This appeal grew out of a car trip from Oklahoma City to McAlester, Oklahoma. The driver was the defendant, Mr. Anthony Washington; the passenger was his friend, Mr. Maurice Edwards. The car was a rental borrowed from Mr. Edwards’s mother.
Inside the car were roughly 7.5 kilograms of marijuana and 28 to 29 grams of methamphetamine. Upon discovering the drugs, authorities charged Mr. Washington and Mr. Edwards with (1) possession of controlled substances with intent to distribute and (2) aiding and abetting that offense. The jury found both men guilty, and the court entered a judgment of conviction for possession of controlled substances with intent to distribute.
The Tenth Circuit previously affirmed Mr. Edwards' conviction. But in this appeal, the court held that the evidence was insufficient to link Mr. Washington to the drugs. In doing so, the court reversed Mr. Washington’s conviction and remanded the case to the district court with instructions to dismiss the indictment. Mr. Washington was represented in the case by Tulsa attorney (and accomplished beekeeper), Neil VanDalsem.
The court explained the pertinent facts as follows:
II. The Drugs
The trunk of the car contained a black duffel bag, which held fourteen bricks of marijuana and a receipt issued to Mr. Edwards. Drugs were also stored in three closed containers found in the car: a red “Cold- Eeze” box, a black zipper bag, and a “Green Tea Extract” bottle.
III. Culpability of Mr. Washington
From the large quantity of marijuana and methamphetamine in the car, the jury could have inferred that one of the two men was going toMcAlester to sell drugs. We have elsewhere held that the jury could have easily tied Mr. Edwards to the drugs. United States v. Edwards, __ F.3d __, No. 14-7028, 2015 WL 1296624, at *5 (10th Cir. Mar. 24, 2015). After all, he had fourteen bricks of marijuana in his duffel bag. But, Mr.
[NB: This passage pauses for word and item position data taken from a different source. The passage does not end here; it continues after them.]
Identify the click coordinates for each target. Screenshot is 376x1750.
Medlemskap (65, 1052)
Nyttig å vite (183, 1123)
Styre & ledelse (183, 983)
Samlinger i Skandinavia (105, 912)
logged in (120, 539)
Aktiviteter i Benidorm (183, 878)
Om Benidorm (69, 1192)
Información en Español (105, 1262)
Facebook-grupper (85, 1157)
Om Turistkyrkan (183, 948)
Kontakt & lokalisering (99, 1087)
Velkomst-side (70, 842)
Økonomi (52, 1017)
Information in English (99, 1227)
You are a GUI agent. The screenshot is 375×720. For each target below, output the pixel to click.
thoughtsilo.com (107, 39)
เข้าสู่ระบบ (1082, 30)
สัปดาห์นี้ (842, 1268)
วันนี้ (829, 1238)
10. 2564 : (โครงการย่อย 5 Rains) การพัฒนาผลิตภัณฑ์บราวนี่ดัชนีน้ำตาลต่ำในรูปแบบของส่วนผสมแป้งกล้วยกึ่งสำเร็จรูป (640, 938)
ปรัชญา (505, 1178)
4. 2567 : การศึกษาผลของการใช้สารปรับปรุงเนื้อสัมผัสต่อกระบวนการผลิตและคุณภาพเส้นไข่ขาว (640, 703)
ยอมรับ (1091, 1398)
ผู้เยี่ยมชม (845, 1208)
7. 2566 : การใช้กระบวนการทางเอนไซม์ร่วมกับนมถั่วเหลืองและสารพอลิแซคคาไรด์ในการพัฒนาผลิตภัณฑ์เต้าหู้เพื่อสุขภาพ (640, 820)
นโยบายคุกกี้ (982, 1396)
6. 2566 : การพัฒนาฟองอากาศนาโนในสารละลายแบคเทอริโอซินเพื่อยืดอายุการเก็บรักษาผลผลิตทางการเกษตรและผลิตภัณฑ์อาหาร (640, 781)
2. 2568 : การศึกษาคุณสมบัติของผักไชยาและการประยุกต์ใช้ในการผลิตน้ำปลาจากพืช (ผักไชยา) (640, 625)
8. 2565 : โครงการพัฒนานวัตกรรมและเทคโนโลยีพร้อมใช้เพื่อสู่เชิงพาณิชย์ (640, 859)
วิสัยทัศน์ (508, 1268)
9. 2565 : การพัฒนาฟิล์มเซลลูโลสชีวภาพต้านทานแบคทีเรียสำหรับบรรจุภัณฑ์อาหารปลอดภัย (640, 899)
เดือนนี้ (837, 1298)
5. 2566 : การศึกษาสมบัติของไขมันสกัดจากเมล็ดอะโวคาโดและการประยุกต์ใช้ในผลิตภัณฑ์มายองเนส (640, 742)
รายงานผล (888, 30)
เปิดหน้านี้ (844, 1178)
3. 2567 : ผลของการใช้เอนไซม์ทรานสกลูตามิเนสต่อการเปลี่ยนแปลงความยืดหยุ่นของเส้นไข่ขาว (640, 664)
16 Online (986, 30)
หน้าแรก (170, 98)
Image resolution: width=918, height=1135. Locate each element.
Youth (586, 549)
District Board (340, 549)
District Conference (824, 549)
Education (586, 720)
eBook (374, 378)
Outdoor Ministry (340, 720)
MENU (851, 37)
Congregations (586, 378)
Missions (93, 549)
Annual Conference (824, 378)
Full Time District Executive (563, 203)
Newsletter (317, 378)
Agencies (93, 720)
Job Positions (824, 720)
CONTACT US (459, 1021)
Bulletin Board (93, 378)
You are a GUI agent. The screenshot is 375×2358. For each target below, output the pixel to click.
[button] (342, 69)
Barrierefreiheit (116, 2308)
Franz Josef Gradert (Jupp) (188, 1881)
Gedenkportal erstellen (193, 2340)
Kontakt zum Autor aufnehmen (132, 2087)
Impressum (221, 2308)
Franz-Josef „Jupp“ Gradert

Edwards’s culpability might not translate to Mr. Washington’s. In this appeal, we must decide whether the government sufficiently tied Mr. Washington to the drugs.
The court explained that “[i]f [Washington] knew about the drugs and had access to them, he could have been guilty of possession with intent to distribute.” The court also explained that “if Mr. Washington drove Mr. Edwards to McAlester, knowing Mr. Edwards was going to sell the drugs, Mr. Washington might have been guilty of aiding and abetting the possession with intent to distribute.” But under either theory, however, the government had to prove that Mr. Washington had known about the drugs.To establish Mr. Washington’s knowledge, the government had to present evidence of a nexus between Mr. Washington and the drugs in the car. There had to be some connection or nexus individually linking Washington to the drugs. His presence in the car was not enough.
The court examined the facts supporting the government’s theory, namely the smell of marijuana in the car and the presence of scales. But the court noted that the smell of marijuana could have simply been from consumption, not intent to deliver (even if Washington smoked marijuana, there is still no evidence that he knew how much was in the car). The court also noted that there was no evidence that Mr. Washington even knew that there were scales in the car. The court looked at other claims made by the government attributing evidence of knowledge to Mr. Washington, but dismissed these arguments as mere speculation. The court also noted that a 911 call could have provided some evidence of Mr. Washington’s guilt, but the statement was not offered for the truth of the matter asserted.
The court ultimately held that “[t]he jury could attribute guilt to Mr. Washington based solely on his presence in the car and speculation about his knowledge of Mr. Edwards’s plans. But the presence of Mr. Washington and speculation about his knowledge, even in combination, would not constitute sufficient evidence for the jury to find guilt beyond a reasonable doubt.” Accordingly, the court reversed Mr. Washington’s conviction based on insufficiency of the evidence (which means that retrial is barred by the Double Jeopardy Clause). Overall, this is a rare win based on insufficiency of the evidence and a very nice result by the attorney in this case.